C D Rath fut d’abord membre du premier groupe de psychanalystes lacaniens berlinois « Die Sigmund Freud Schule » fondée en 1978 qui se transforma et devint en 1988 « Die Zeit zu begreifen » (Le temps pour comprendre). En 1997 il fonda avec Jutta Prasse la « Freud Lacan Gesellschaft » (FLG) à laquelle je participais pendant ma présence berlinoise. A partir de 1993, il participa aussi à l’APF « Assoziation für die Freudsche Psychoanalyse » qui réunit des psychanalystes de langue allemande dont nombre d’entre eux étaient liés à Lucien Israël. 

En 2004, il cofonda un collège de formation des psychanalystes (avec des collègues germanophones de toute l’Europe) : le « Pychoanalitischen Kolleg » où furent régulièrement invité des collègues de l’ALI : Roland Chemama, Charles Melman, JP Lebrun, B Vandermersch, Johanna Vennemann moi-même aussi et bien d’autres venus d’autres groupes lacaniens.  

Membre de la Fondation Européenne pour la Psychanalyse (FEP) depuis sa création en 1991, il a participé très activement aux travaux de celle-ci pendant 32 ans jusqu’au colloque qui eut lieu en octobre 2023 à Paris. Il tenait particulièrement à la FEP dont la création par C Dumézil, G Pommier, C Melman, M Safouan répondait à la multiplication de groupes lacaniens (souvent ignorants les uns des autres) qui s’étaient fondés après la mort de Lacan. C D Rath appréciait que les analystes s’y engagent un par un, en leur nom propre, indépendamment de leur groupe d’appartenance. Il entretenait des échanges suivis avec ceux des psychanalystes lacaniens dont le travail l’intéressait quelle que fut leur référence transférentielle (L’Ecole de la cause en était exclue). Il tenait avant tout à l’Europe et aux échanges entre collègues de langues différentes. Comme Mustapha Safouan qu’il invita souvent à Berlin, C D Rath était un analyste qui, non seulement travaillait en plusieurs langues, mais qui pensait entre les langues.

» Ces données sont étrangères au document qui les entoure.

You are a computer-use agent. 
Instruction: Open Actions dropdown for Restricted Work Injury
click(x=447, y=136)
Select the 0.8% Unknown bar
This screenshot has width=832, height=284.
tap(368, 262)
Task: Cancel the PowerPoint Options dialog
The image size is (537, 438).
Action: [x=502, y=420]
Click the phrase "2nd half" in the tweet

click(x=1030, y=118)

Formé en Italie, marié à une italienne, il naviguait avec subtilité et humour entre les langues : allemand, italien, français, anglais… Rigoureux, précis dans son usage de la langue et des concepts, l’humour surgissait des découpages qu’il appliquait à la langue elle-même. Il avait l’art de la coupure qui produit des effets de sens nouveaux ou de non-sens, l’art de la surprise du bon mot. Curieux du travail des autres, il ne craignait pas de poser des questions, ce genre de questions qui vous font sortir du confort des formules toutes faites, des ritournelles lacaniennes. C D Rath refusait le consensus mou de l’entre soi et nous conviait, avec curiosité et avec humour, à sortir du confort des énoncés.  

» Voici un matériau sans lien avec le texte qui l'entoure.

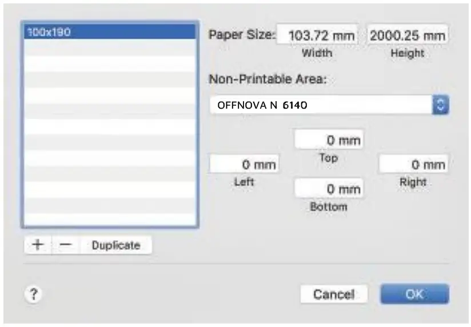Click the Paper Size label

point(242,34)
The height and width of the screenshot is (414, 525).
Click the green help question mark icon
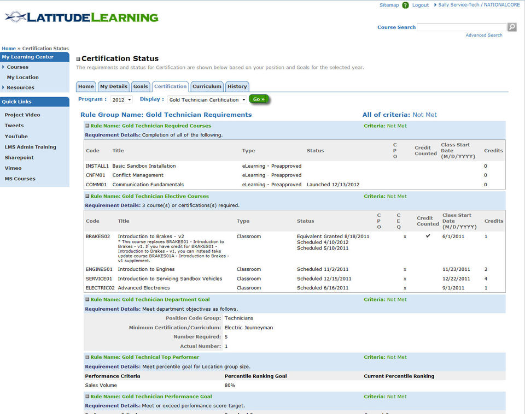click(x=405, y=5)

 Avec la FEP, il organisa plusieurs grands congrès à Berlin. 

Le premier en 1992   était pour lui emblématique du dialogue qu’il voulait instaurer. Le titre résume sa question singulière : « Lacan und das Deutsche »/La chose allemande, Die Ruckkehr der Psychoanalyse über den Rhein,  ( livre éponyme Kore  Verlag 1994). Ce retour de la psychanalyse de l’autre côté du Rhin était congruent avec la chute du mur et la ré unification de l’Allemagne ; il apparait aujourd’hui comme un moment fort d’espoir collectif. 

Un autre grand congrès organisé par C D Rath eut lieu en 1998 à Berlin avec pour thème : le symptôme. Nous avions alors expérimenté des modalités de fonctionnement particulièrement compliquées mais intéressantes : Les participants devaient fournir des textes très courts (une page), écrits et publiés à l’avance en quatre langues. Ces arguments étaient présentés, non par ceux qui les avaient écrits mais par ceux qui devaient les discuter. 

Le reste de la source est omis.